Consent to participate
Written informed consent is obtained by trained investigators prior to enrolment. No additional consent is required, as biological samples will not be used beyond the protocol. Any important protocol amendments will be submitted for approval and updated in applicable trial registries. Personal data will be handled in accordance with GDPR. Compensation for study-related harm will be provided under the Danish Patient Compensation system. Results will be reported in trial registries and peer-reviewed journals, presented at scientific meetings, and shared with participants in plain-language summaries.
Consent for publishing
All authors agree that, if the manuscript is accepted, it may be published in Cephalalgia Reports.
Author contributions
JOLJ and AJH conceived the study. AJH is the primary investigator and, together with RMHT, is responsible for trial conduct. KL developed the statistical analysis plan. HCD and HK provided neurological supervision. JOLJ obtained funding and serves as trial sponsor. AJH drafted the manuscript, and all authors reviewed and approved the final version.
Funding
The authors disclosed receipt of the following financial support for the research, authorship, and/or publication of this article: This work was supported by the Danmarks Frie Forskningsfond (grant number 10.46540/4308-00036B).
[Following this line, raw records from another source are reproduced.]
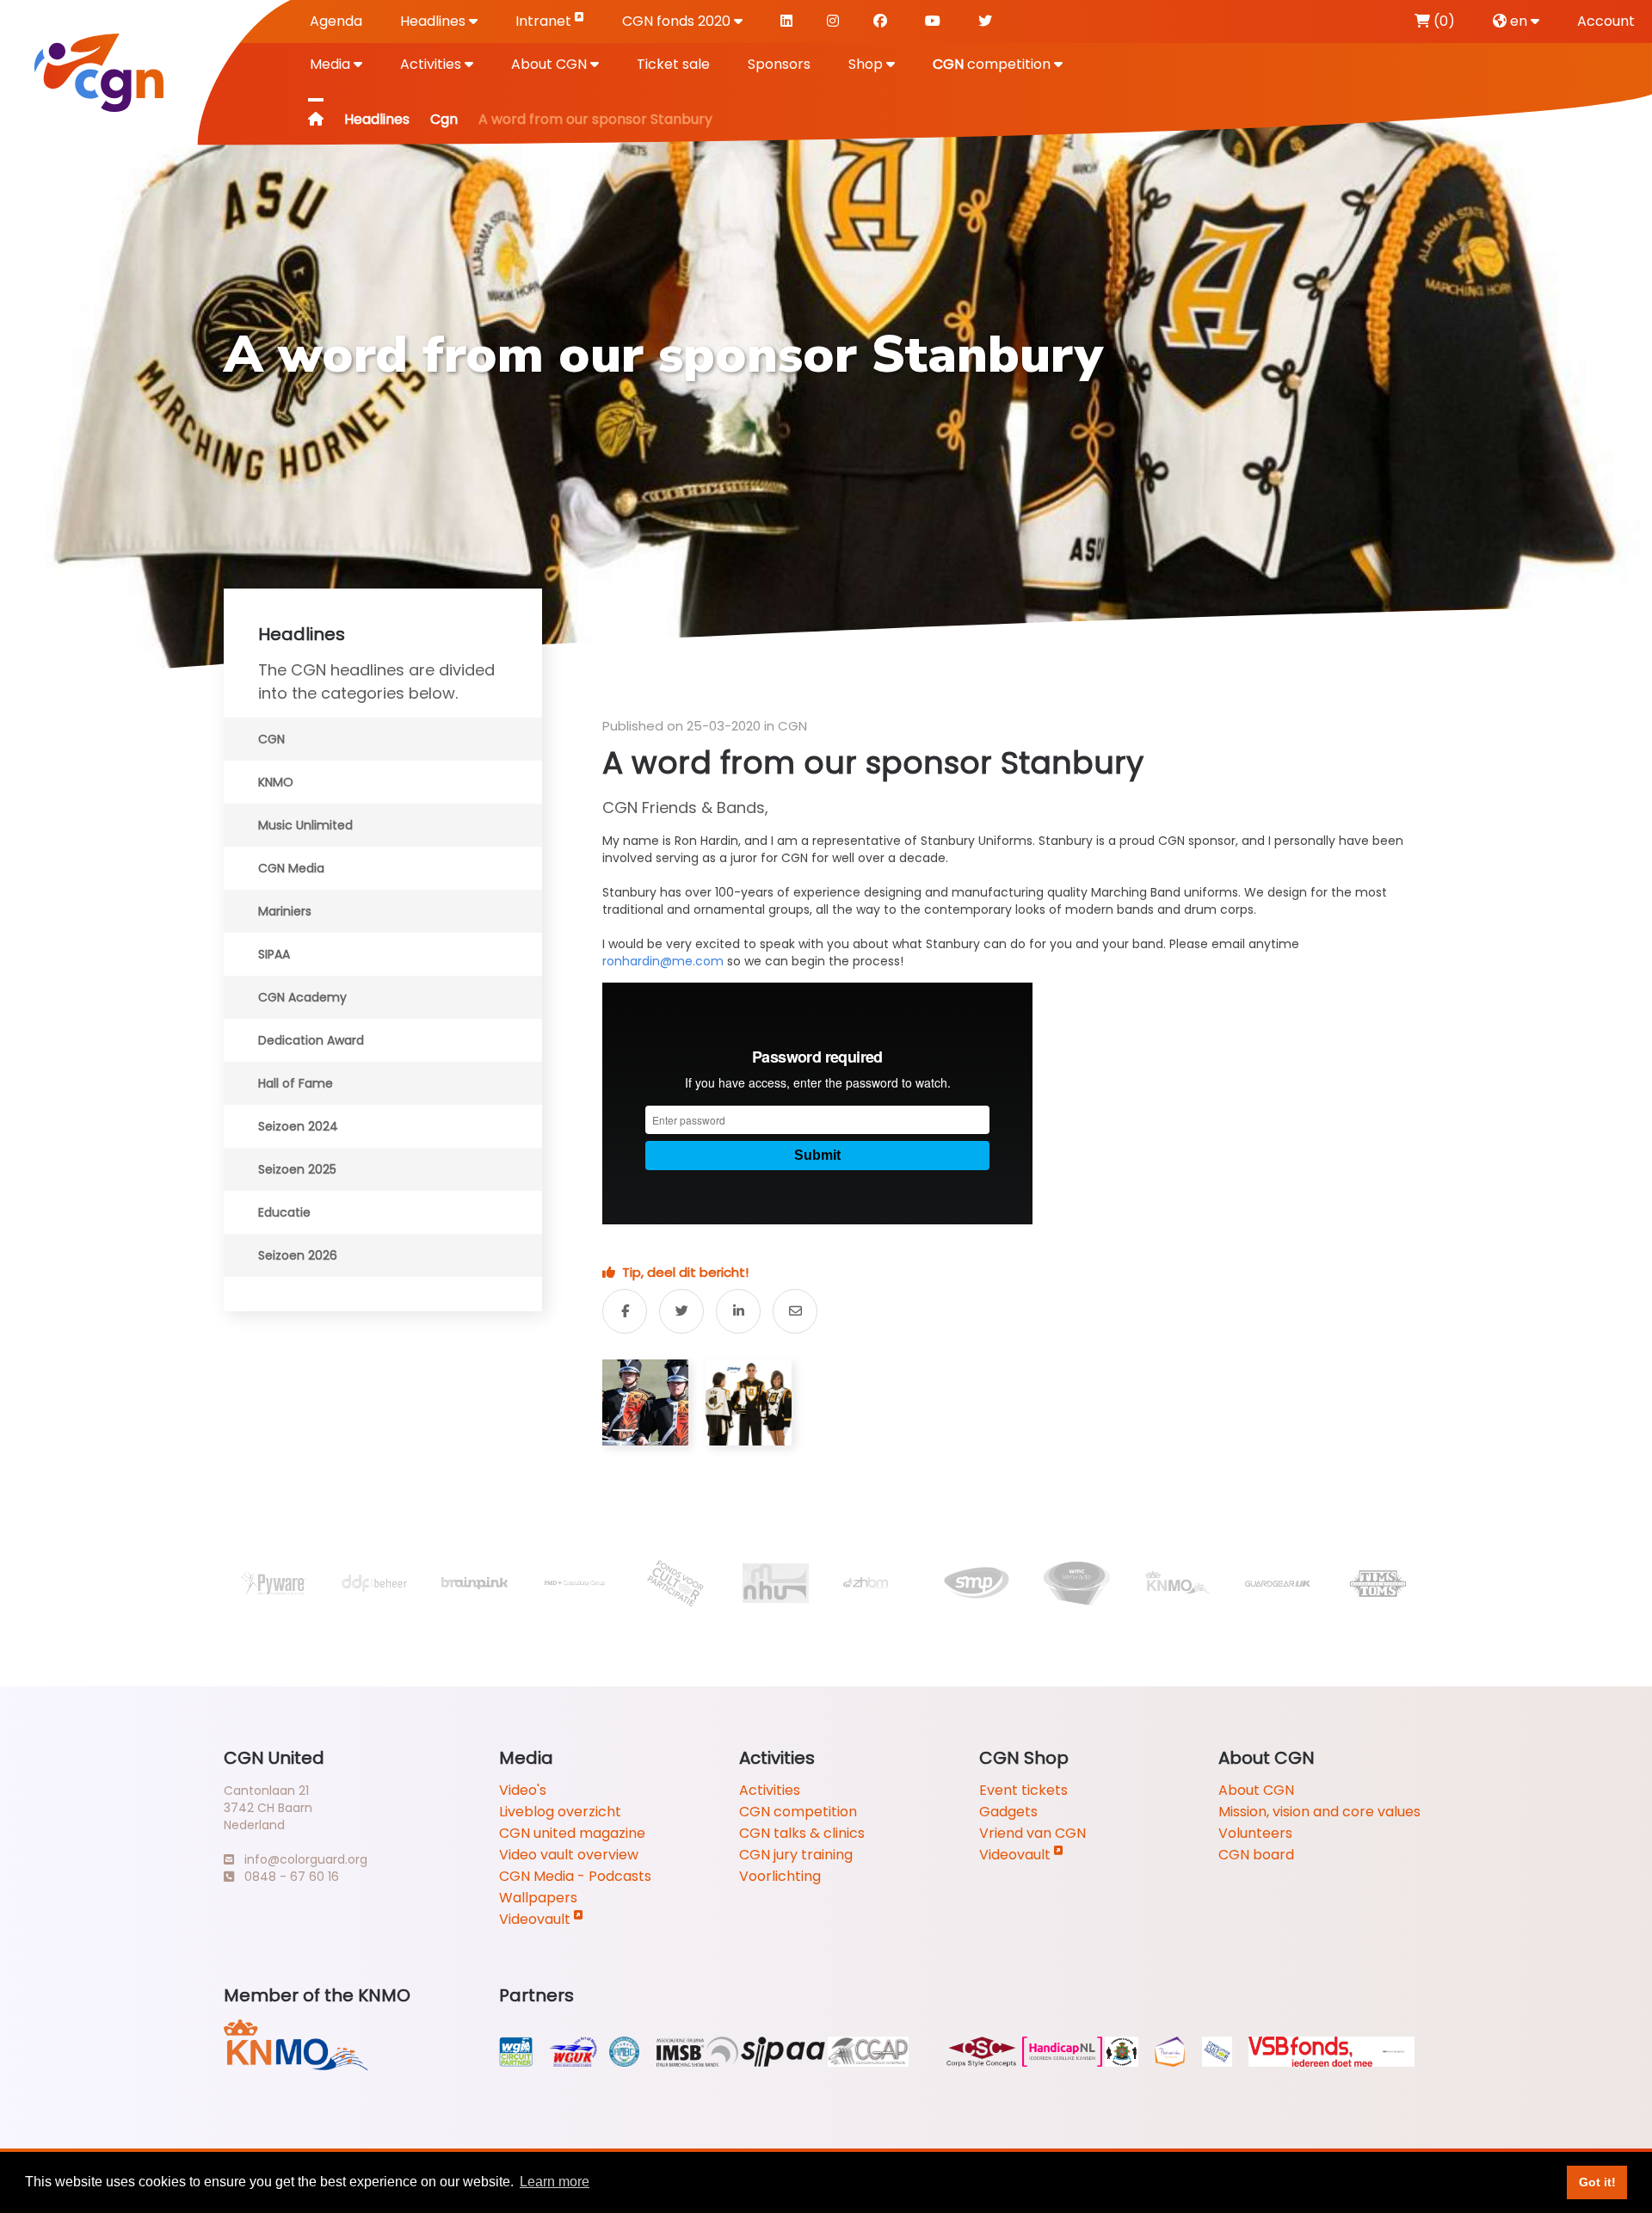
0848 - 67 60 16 (286, 1876)
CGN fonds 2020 (678, 21)
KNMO (275, 782)
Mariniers (284, 911)
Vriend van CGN (1032, 1833)
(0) (1442, 21)
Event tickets (1023, 1790)
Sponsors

Declaration of conflicting interests
The authors declared no potential conflicts of interest with respect to the research, authorship and/or publication of this article.
Data availability statement
The full study protocol and the statistical analysis plan will be available from the corresponding author on reasonable request. De-identified individual participant data and statistical code will be available from the corresponding author upon reasonable request.
Sponsor
The trial sponsor is Aarhus University Hospital, Denmark. Professor Jens Otto Lunde Jørgensen acts as the sponsor representative.
Trial registry
The trial is approved by the Danish Health Authorities and the National Committee on Health Research Ethics and registered at ClinicalTrials.gov (NCT07072910) and the EU Clinical Trials Information System (EudraCT 2025-522323-10).